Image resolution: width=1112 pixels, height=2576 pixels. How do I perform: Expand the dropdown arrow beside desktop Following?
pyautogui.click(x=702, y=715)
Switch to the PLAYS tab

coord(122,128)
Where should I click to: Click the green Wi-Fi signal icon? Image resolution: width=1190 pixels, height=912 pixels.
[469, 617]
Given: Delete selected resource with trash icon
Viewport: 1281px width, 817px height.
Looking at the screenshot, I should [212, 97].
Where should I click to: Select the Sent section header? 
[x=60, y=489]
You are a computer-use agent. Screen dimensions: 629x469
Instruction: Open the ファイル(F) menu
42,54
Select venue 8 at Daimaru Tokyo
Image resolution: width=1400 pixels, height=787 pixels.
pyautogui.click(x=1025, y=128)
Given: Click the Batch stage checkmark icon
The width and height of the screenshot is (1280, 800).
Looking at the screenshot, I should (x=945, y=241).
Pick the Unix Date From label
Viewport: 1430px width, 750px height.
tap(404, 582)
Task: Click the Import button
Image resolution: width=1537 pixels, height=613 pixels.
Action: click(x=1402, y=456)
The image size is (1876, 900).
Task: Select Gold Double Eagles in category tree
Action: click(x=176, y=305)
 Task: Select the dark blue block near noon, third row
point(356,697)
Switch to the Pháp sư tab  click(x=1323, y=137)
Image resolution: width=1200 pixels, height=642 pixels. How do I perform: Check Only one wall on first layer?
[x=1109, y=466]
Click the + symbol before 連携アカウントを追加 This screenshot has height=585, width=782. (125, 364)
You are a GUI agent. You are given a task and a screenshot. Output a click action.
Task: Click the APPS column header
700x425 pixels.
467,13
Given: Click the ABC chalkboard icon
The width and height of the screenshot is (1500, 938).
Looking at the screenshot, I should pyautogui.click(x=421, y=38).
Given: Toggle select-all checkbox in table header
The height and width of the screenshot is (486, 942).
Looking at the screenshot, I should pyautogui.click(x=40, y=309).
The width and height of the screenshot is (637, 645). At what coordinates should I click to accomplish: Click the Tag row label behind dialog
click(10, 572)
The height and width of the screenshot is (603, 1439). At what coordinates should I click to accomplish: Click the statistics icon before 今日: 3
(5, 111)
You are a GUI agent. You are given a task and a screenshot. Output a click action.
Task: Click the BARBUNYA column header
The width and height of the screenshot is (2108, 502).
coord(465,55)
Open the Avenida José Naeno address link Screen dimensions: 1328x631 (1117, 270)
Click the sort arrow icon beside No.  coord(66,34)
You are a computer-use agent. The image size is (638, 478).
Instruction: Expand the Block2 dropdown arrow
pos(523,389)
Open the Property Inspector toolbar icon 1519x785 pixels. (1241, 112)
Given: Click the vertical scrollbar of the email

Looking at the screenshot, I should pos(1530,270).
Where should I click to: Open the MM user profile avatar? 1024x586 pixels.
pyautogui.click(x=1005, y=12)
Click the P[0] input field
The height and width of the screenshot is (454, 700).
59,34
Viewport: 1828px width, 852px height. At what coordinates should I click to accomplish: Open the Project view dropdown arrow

------------------------------

EXERCISE BRIEF: Repeat each line above exactly as it stands.

RESPONSE:
Image resolution: width=1112 pixels, height=2576 pixels. How do I perform: Expand the dropdown arrow beside desktop Following?
pyautogui.click(x=702, y=715)
Switch to the PLAYS tab

coord(122,128)
Where should I click to: Click the green Wi-Fi signal icon? Image resolution: width=1190 pixels, height=912 pixels.
[469, 617]
Given: Delete selected resource with trash icon
Viewport: 1281px width, 817px height.
Looking at the screenshot, I should [212, 97].
Where should I click to: Select the Sent section header? 
[x=60, y=489]
You are a computer-use agent. Screen dimensions: 629x469
Instruction: Open the ファイル(F) menu
42,54
Select venue 8 at Daimaru Tokyo
Image resolution: width=1400 pixels, height=787 pixels.
pyautogui.click(x=1025, y=128)
Given: Click the Batch stage checkmark icon
The width and height of the screenshot is (1280, 800).
Looking at the screenshot, I should (x=945, y=241).
Pick the Unix Date From label
Viewport: 1430px width, 750px height.
tap(404, 582)
Task: Click the Import button
Image resolution: width=1537 pixels, height=613 pixels.
Action: click(x=1402, y=456)
The image size is (1876, 900).
Task: Select Gold Double Eagles in category tree
Action: click(x=176, y=305)
 Task: Select the dark blue block near noon, third row
point(356,697)
Switch to the Pháp sư tab  click(x=1323, y=137)
Image resolution: width=1200 pixels, height=642 pixels. How do I perform: Check Only one wall on first layer?
[x=1109, y=466]
Click the + symbol before 連携アカウントを追加 This screenshot has height=585, width=782. (125, 364)
You are a GUI agent. You are given a task and a screenshot. Output a click action.
Task: Click the APPS column header
700x425 pixels.
467,13
Given: Click the ABC chalkboard icon
The width and height of the screenshot is (1500, 938).
Looking at the screenshot, I should pyautogui.click(x=421, y=38).
Given: Toggle select-all checkbox in table header
The height and width of the screenshot is (486, 942).
Looking at the screenshot, I should pyautogui.click(x=40, y=309).
The width and height of the screenshot is (637, 645). At what coordinates should I click to accomplish: Click the Tag row label behind dialog
click(10, 572)
The height and width of the screenshot is (603, 1439). At what coordinates should I click to accomplish: Click the statistics icon before 今日: 3
(5, 111)
You are a GUI agent. You are given a task and a screenshot. Output a click action.
Task: Click the BARBUNYA column header
The width and height of the screenshot is (2108, 502).
coord(465,55)
Open the Avenida José Naeno address link Screen dimensions: 1328x631 (1117, 270)
Click the sort arrow icon beside No.  coord(66,34)
You are a computer-use agent. The image size is (638, 478).
Instruction: Expand the Block2 dropdown arrow
pos(523,389)
Open the Property Inspector toolbar icon 1519x785 pixels. (1241, 112)
Given: Click the vertical scrollbar of the email

Looking at the screenshot, I should pos(1530,270).
Where should I click to: Open the MM user profile avatar? 1024x586 pixels.
pyautogui.click(x=1005, y=12)
Click the P[0] input field
The height and width of the screenshot is (454, 700).
59,34
Viewport: 1828px width, 852px height. At what coordinates should I click to accomplish: Open the Project view dropdown arrow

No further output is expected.